Ed Day, Rockland County Executive


Dec. 16, 2016

Contact: Jane Lerner, Director of Strategic Communications
Office of the County Executive (845) 638-5645


Rockland County Executive Ed Day urges MTA not to raise fares

NEW CITY, NY – Rockland County Executive Ed Day again urged the MTA not to impose fare hikes on local commuters whose tickets have already increased sharply while service has worsened.

"This exemption request is not just based on our annual, $40 million value gap. Nor having the dubious distinction of being the most underserved county in the MTA region," he said. "It is also based on the more than 52 percent average increase in fares we have experienced in just the past 10 years, plus the sub-par rail service provided to Rockland County on the Pascack Valley Line."

The MTA held one of a series of public hearings about the proposed fare hikes at a meeting Thursday in Suffern.

The remarks were delivered at the hearing on Day's behalf by Stephen J. Powers, the County Executive's director of Public Policy and Intergovernmental Relations.

Day's administration has been working with the MTA to address the $40 million value gap between what Rockland residents pay and the commuter services they receive.

The County Executive said that collaboration has resulted in a small narrowing of the value gap. He noted that the Metro-North last year permanently reduced the annual permit fee for West of Hudson rail station parking to just $20.

More recently, the MTA agreed to expanding Saturday service and launching Sunday service on the TAPPAN ZEExpress.
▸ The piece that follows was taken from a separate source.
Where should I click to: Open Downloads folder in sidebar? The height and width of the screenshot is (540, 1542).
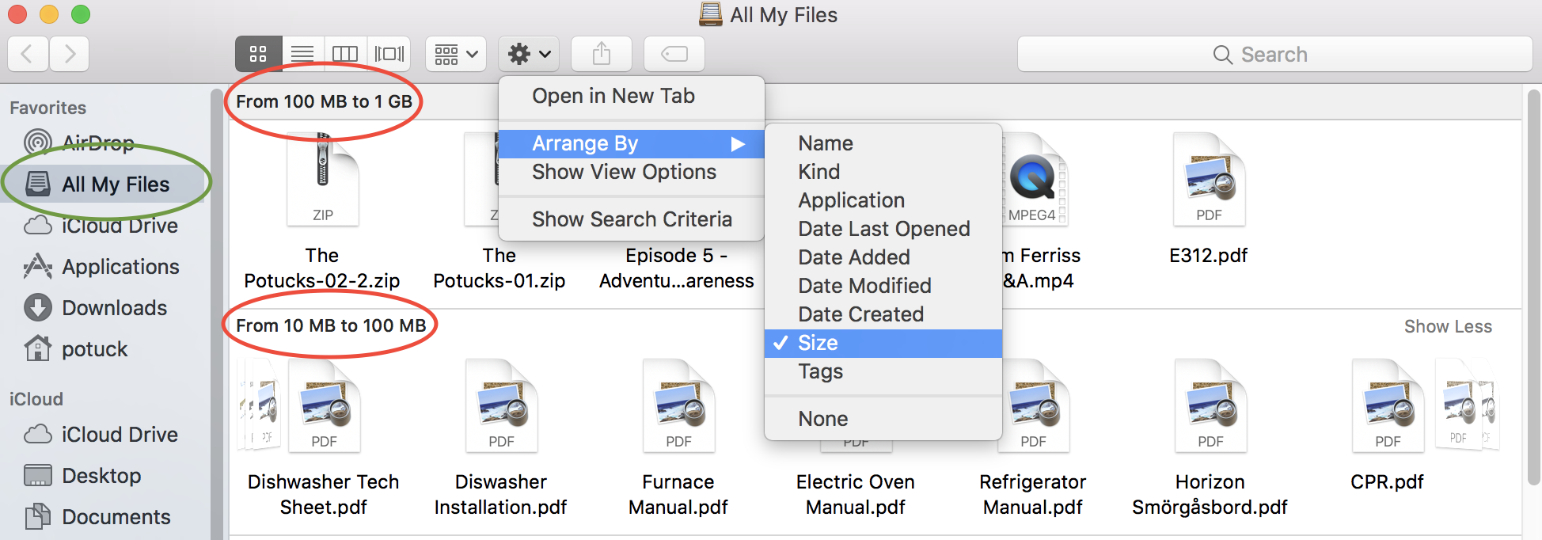114,308
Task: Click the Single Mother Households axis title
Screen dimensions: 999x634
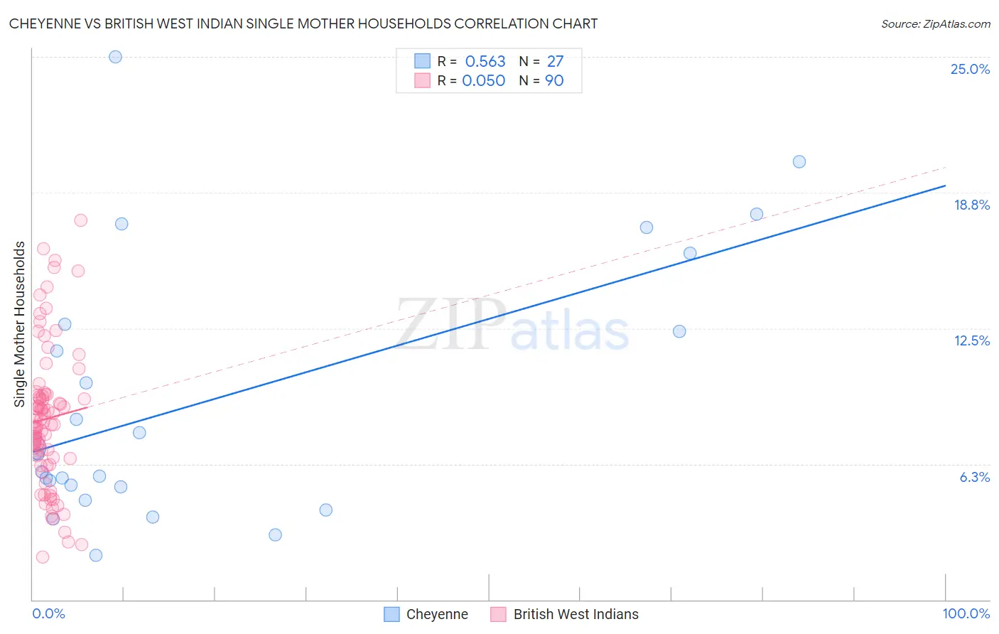Action: point(19,324)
Last year, Metro-North also permanently reduced the annual permit fee for West of Hudson rail station parking to just $20.
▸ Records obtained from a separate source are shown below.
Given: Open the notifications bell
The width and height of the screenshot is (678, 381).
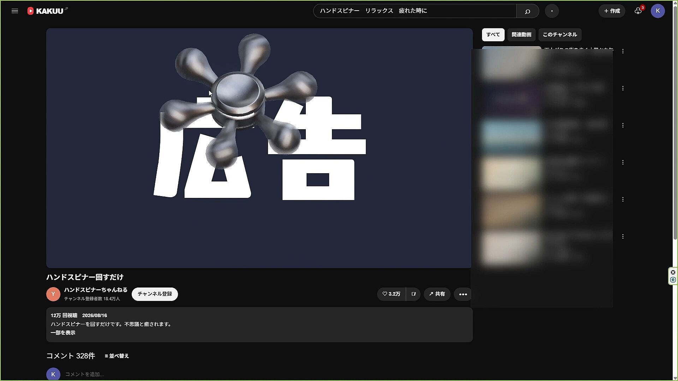Looking at the screenshot, I should tap(638, 11).
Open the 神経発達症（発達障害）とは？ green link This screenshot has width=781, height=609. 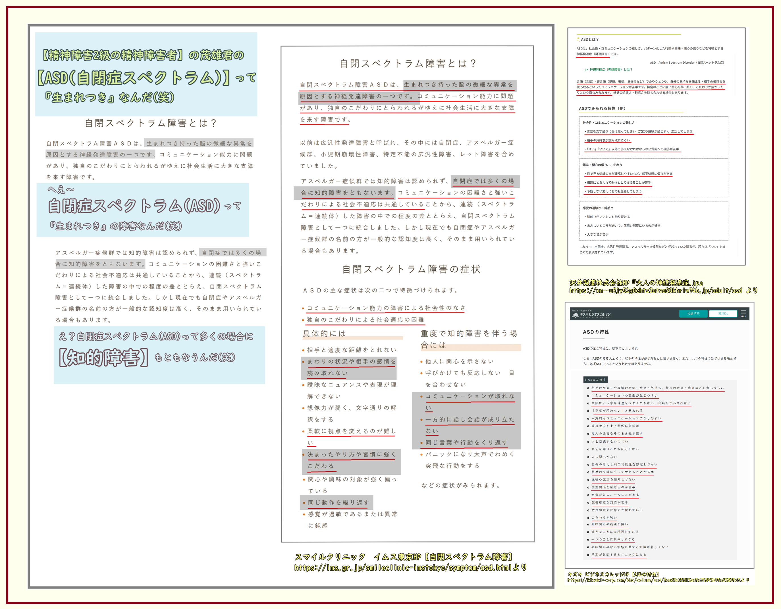coord(611,70)
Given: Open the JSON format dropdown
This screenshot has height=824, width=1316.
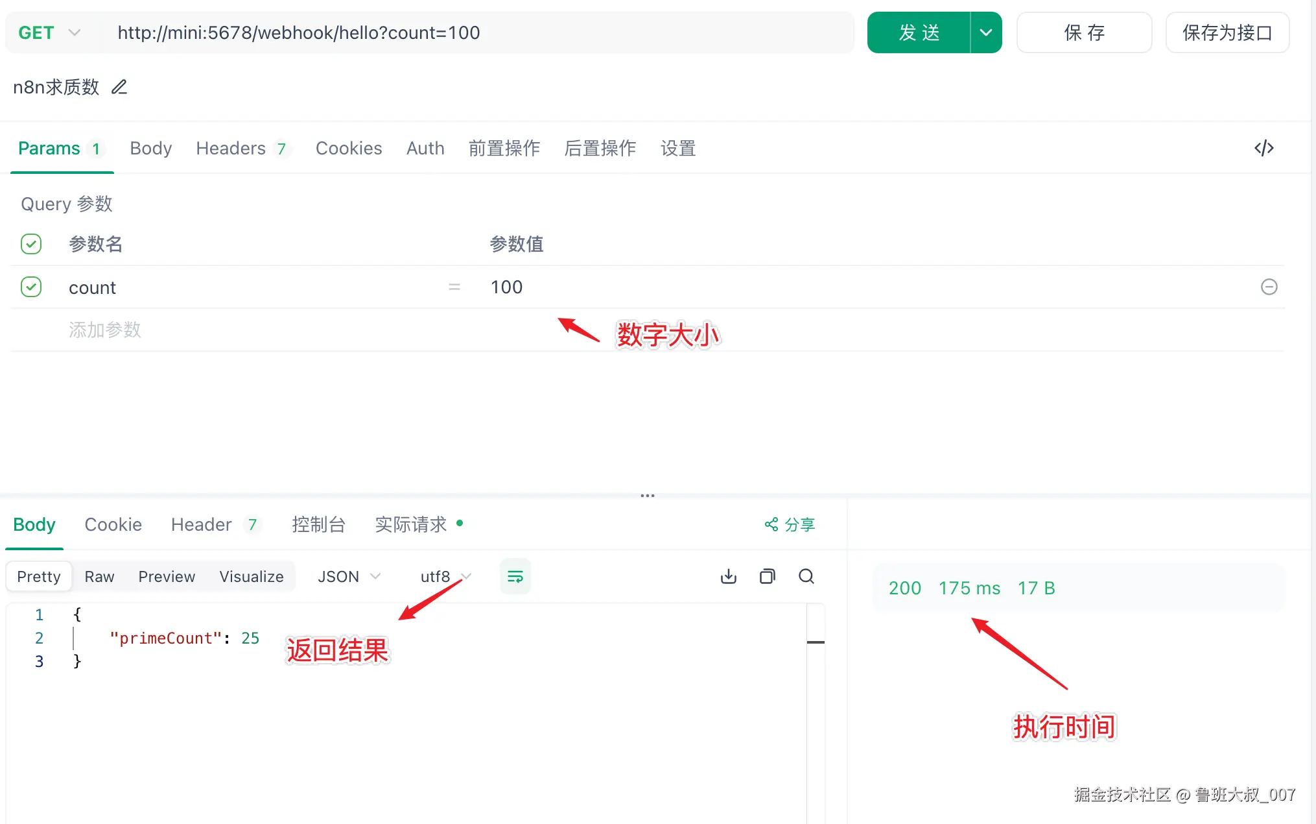Looking at the screenshot, I should pyautogui.click(x=349, y=576).
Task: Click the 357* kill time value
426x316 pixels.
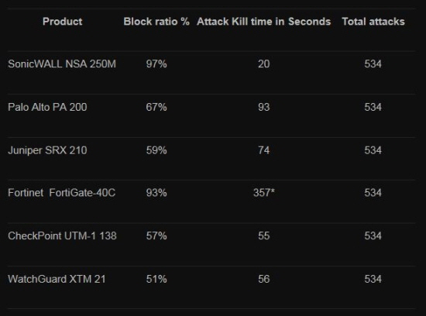Action: click(264, 193)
But Day noted that fares continue to rise. Since just 2007, there have been three fare increases with service cuts from NJ TRANSIT, along with five increases from Metro-North.

"Rockland commuters have had eight increases in 9 years -- more increases than anyone else in the MTA region," he said.

He noted that Metro-North has incurred no additional costs to operate the service and has made no investments in that line.

"It costs less now to operate because of the service cuts. Yet our riders endured two fare increases last year alone. Why should we pay more for less?," he asked.

The MTA will hold another hearing at 5 p.m., Dec. 20 at the New York Power Authority, Jaguar Room, 123 Main Street White Plains.

Members of the public can submit comments via email through the MTA website or by letter to MTA Government Affairs, 20th Floor, 2 Broadway, New York, NY 10004.